--- Task input ---
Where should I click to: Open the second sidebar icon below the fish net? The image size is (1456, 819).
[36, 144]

--

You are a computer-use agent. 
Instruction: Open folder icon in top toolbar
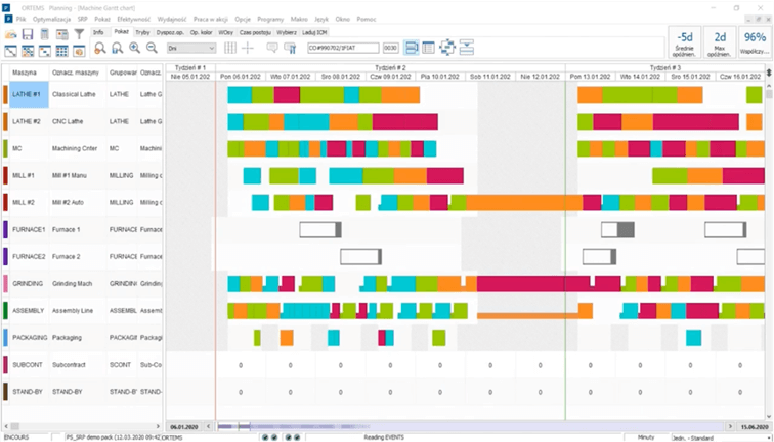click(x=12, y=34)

--- Task requirements ---
Reproduce every line from the one containing "You are a computer-use agent." through the one containing "click(x=12, y=34)", inclusive, scaling each coordinate in the answers by 0.7 and rounding to whole numbers, with halves rounded up. Keep the instruction lines unchanged, and leave out the picture.

--- Correct output ---
You are a computer-use agent. 
Instruction: Open folder icon in top toolbar
click(x=8, y=24)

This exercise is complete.